The more deeply we go back into history, the more does the individual, and hence also the producing individual, appear as dependent, as belonging to a greater whole: in a still quite natural way in the family and in the family expanded into the clan; then later in the various forms of communal society arising out of the antitheses and fusions of the clan. Only in the eighteenth century, in ‘civil society’, do the various forms of social connectedness confront the individual as a mere means towards his private purposes, as external necessity. But the epoch which produces this standpoint, that of the isolated individual, is also precisely that of the hitherto most developed social (from this standpoint, general) relations.(Source)
The Grundrisse was the last of the trilogy of Marx’s mature works- the other two being Contribution to the Critique of the Political Economy and Das Capital– to be published. Indeed, these notebooks were published one hundred years after they were written, leading Marcello Musto to comment that the work was published after ‘one hundred of years of solitude’. It is a tribute to Marx’s genius that he wrote this huge tome as a means of clarification of his own thoughts and as a preparation for his magnum opus, Das Capital, though some of its thoughts went into Contribution to the Critique of Political Economy as well. He did not intend it for publication.
Interestingly, the Grundrisse begins with the individual, in the realm of material production, of course, unlike the Critique and Capital, that begin with the most central and abstract categories of capitalism- commodity, value and labour.

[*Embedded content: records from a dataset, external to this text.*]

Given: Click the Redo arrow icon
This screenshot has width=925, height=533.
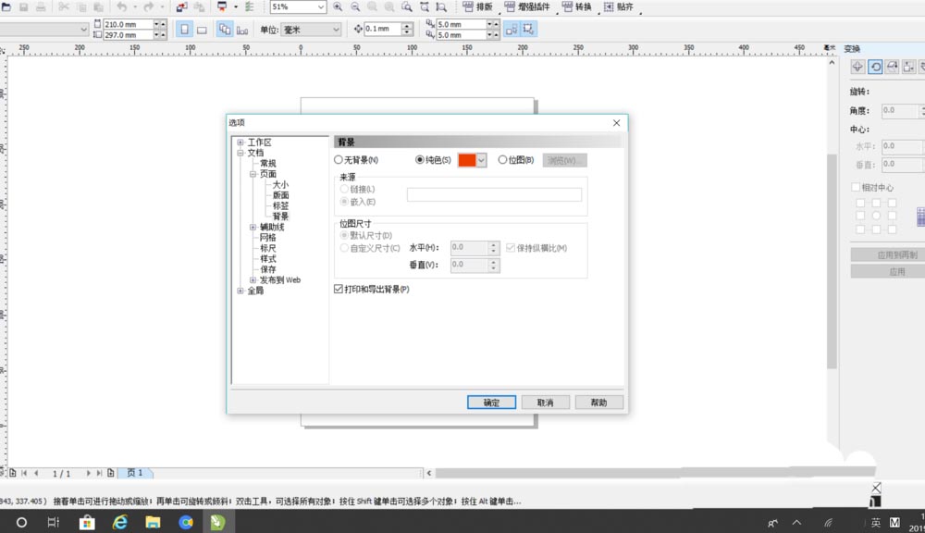Looking at the screenshot, I should click(x=146, y=6).
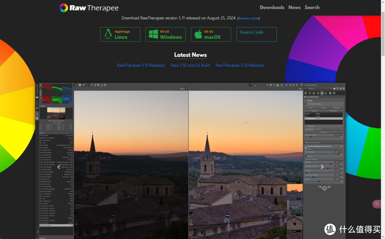This screenshot has height=239, width=385.
Task: Advance slideshow with right carousel arrow
Action: (x=322, y=167)
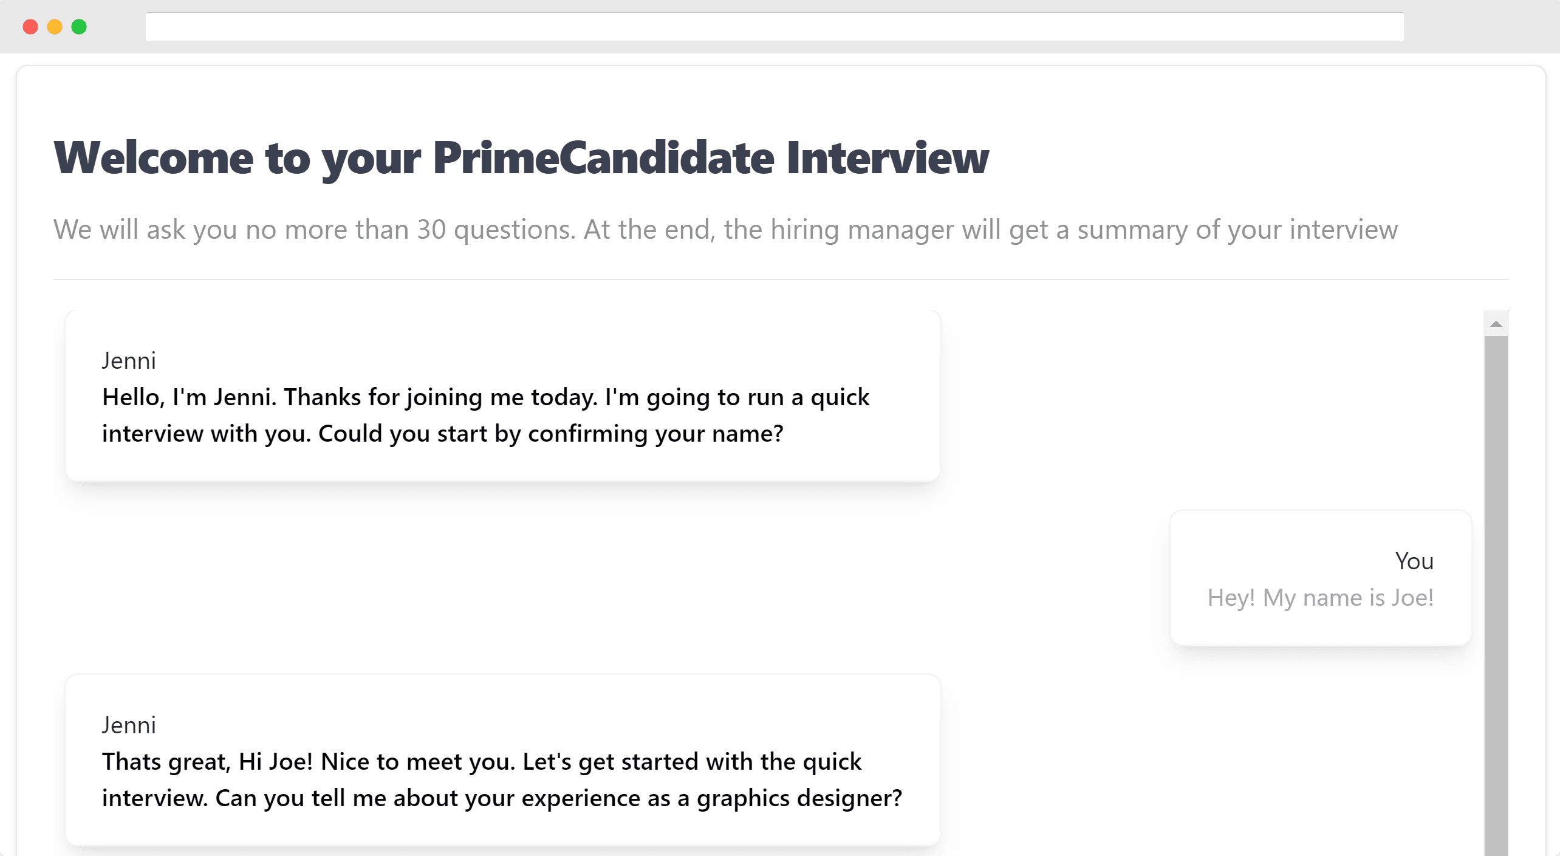Click the 'Thats great, Hi Joe!' text line
This screenshot has height=856, width=1560.
click(x=481, y=762)
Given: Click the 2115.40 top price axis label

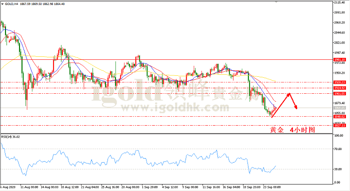Looking at the screenshot, I should (340, 2).
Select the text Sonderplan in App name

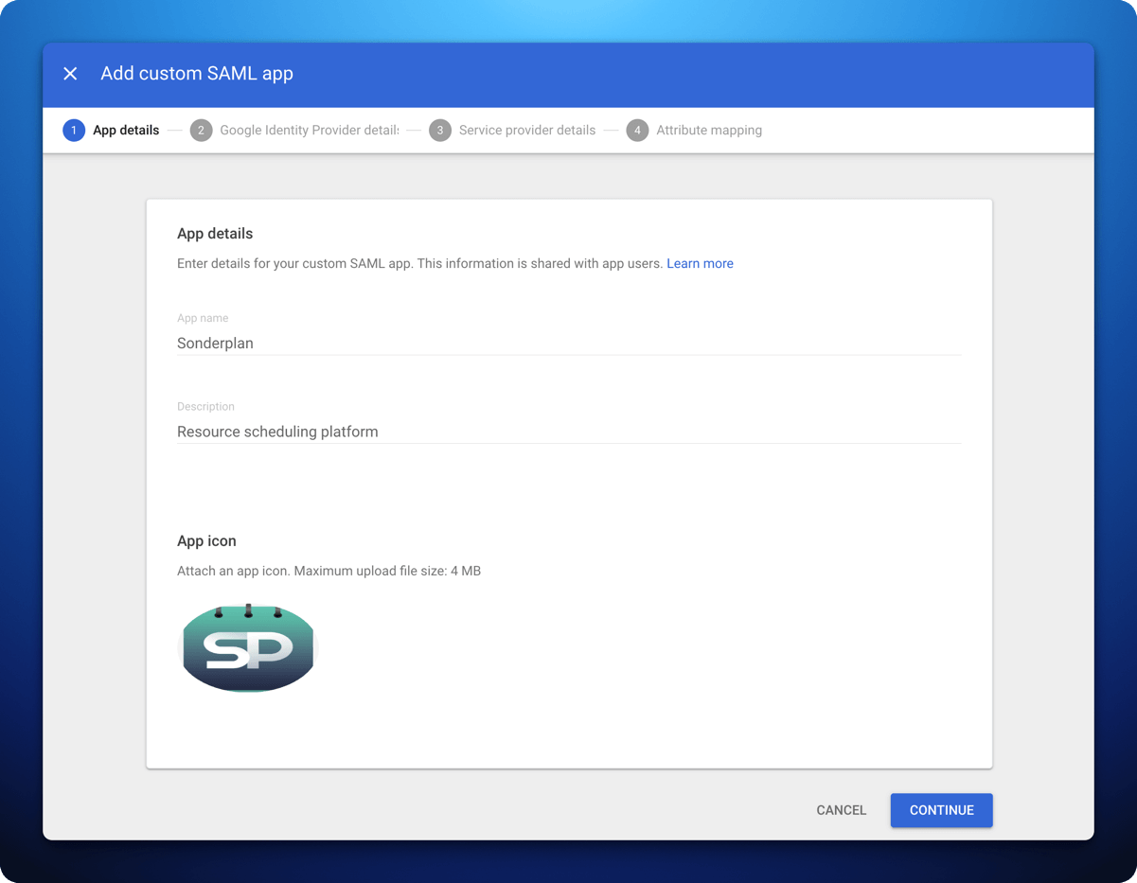pyautogui.click(x=215, y=343)
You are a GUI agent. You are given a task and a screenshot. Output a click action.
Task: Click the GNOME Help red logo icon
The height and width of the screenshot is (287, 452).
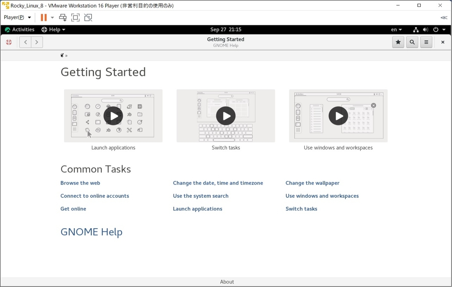click(x=9, y=42)
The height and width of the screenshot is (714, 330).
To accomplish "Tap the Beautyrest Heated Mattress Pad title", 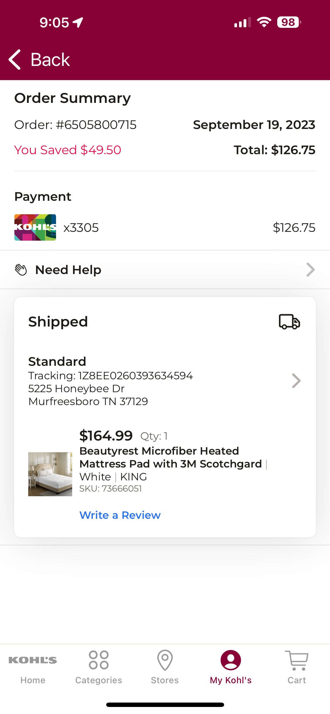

As Marcello Musto remarks in his article on the 150 years of the Grundrisse:
Today, 150 years after its composition (see the volume Karl Marx’s Grundrisse. Foundations of the Critique of Political Economy 150 Years Later), the Grundrisse demonstrates Marx’s enduring capacity to explain the capitalist mode of production. Its insightful analysis of the great historical role of capitalism, or of the creation of an ever more cosmopolitan society than the one that preceded it, goes together with a critique of the obstacles and internal contradictions that capitalism places in the way of a more complete development of society and the individual. The Grundrisse is also exceptionally valuable for the many observations, such as those on communist society, which Marx was never able to develop elsewhere in his incomplete oeuvre. It seems highly likely that new generations approaching Marx’s work will experience for themselves the fascination of these manuscripts.
Having said this, I must admit that I haven’t yet got around reading the tome, except for snatching the initial few pages. It has less to do with the work itself and more to the fact that I came late to Grundrisse, it was tough to get hold of when I was in the phase of my study of marxist works, and it came to me when I was well into reading fiction. Amends will however be made, and I already have the top most item on my next year’s resolution!